Figure 5 shows a water treatment system according to the present invention with two contact chambers 20,21 connected to each other. In each contact chamber 20,21 ozone gas is induced by diffusors 8 arranged at the bottom. A main stream of water 7, indicated by the dashed line, is formed which flows from the first chamber 20 into the second chamber 21 via a transition zone 22. The water enters the second chamber 21 via an inlet 3 and flows essentially in longitudinal direction of the second contact chamber 22. Each contact chamber 21,22 has two vortex inducing plates 130,131. The relevant hydraulic characteristics are generally the same for a single contact chamber or multiple chambers of the same design. The arrangement of the plates within each chamber is identical to the embodiment shown in figure 4.
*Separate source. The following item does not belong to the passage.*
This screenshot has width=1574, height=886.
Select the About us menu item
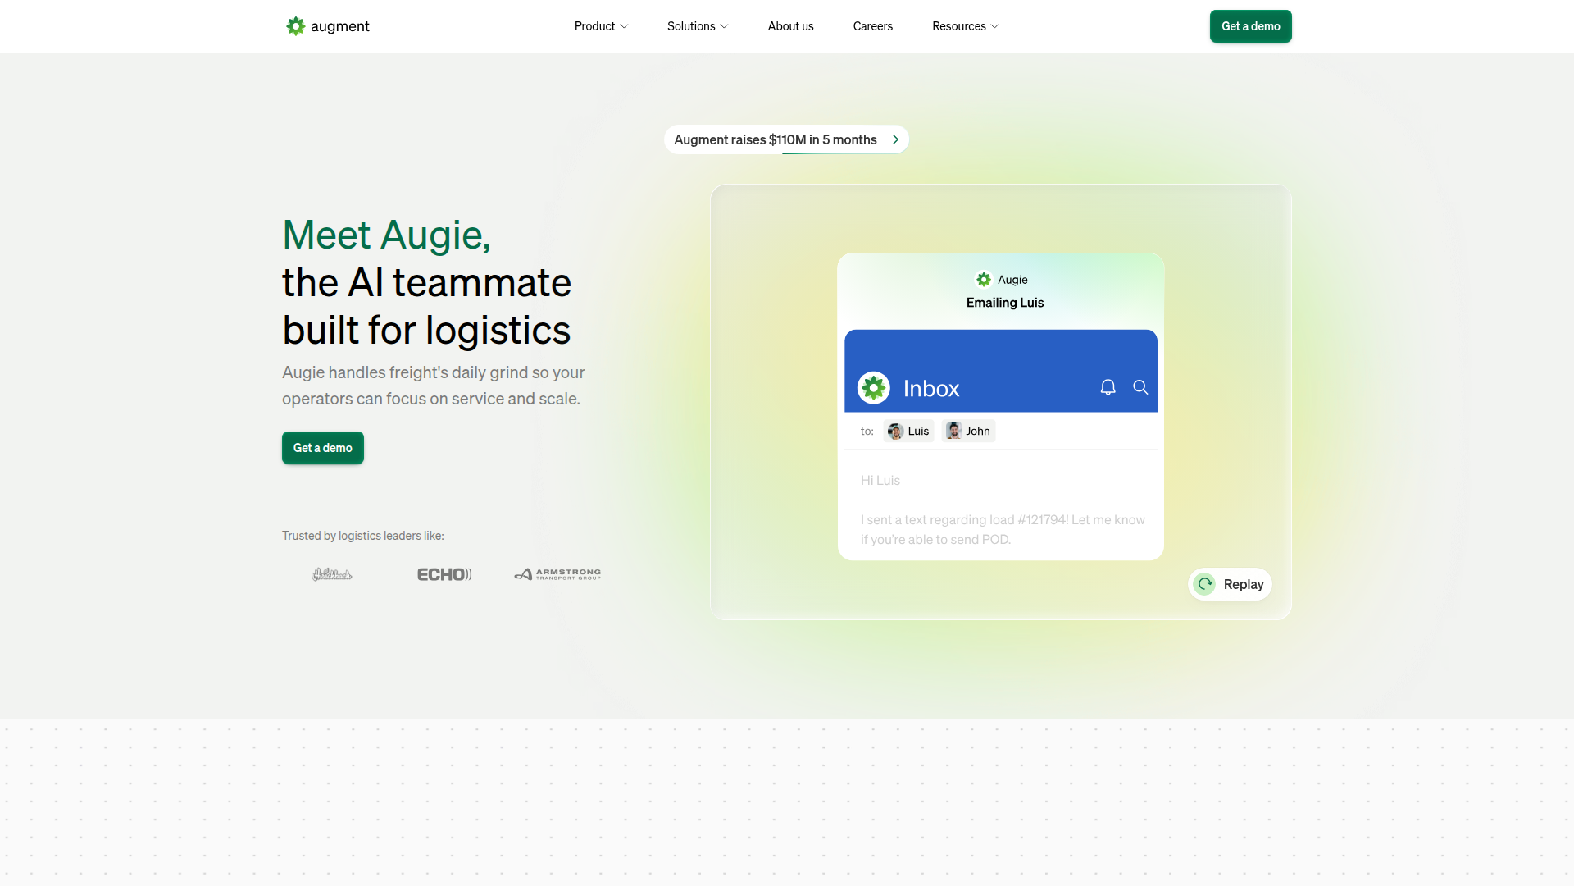tap(790, 26)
Figures 6 and 7 show alternative inflow situations of a single contact chamber and two vortex inducing plates 130,131. The inflow is not limited to a classic weir. It can be an intermediate chamber 23 (figure 6) or an inflow from a pipe 24 (figure 7).

Figures 8 and 9 show a water treatment system according to the present invention with a single contact chamber 2, which has a circularly shaped base with a cylindrical sidewall. The ozone diffusors 8 are arranged equidistant along a centerline. The vortex inducing plates 130,131 of the embodiment shown at the top on figure 9 are crescent-shaped at the front edge, which reaches into the water. The back edge is shaped in accordance with the contact chamber shape. The vortex inducing plates cover at the back edge each about 40% of the circumference, preferably between 30% and 50%. The vortex inducing plates 130,131 of the embodiment at the bottom have in contrast a straight front edge.

Depending on the specific application multiple plates can be used to create multiple vortices. In general a plate arranged downstream of a previous plate is arranged on the opposite side of the contact chamber with such a distance in height, that a vortex can built up between the plates as described above.

It is possible to use multiple contact chambers connected to each other. The invention is not limited to rectangular shaped contact chambers. Said contact chambers can also have circular-shaped bases or bases of other shapes.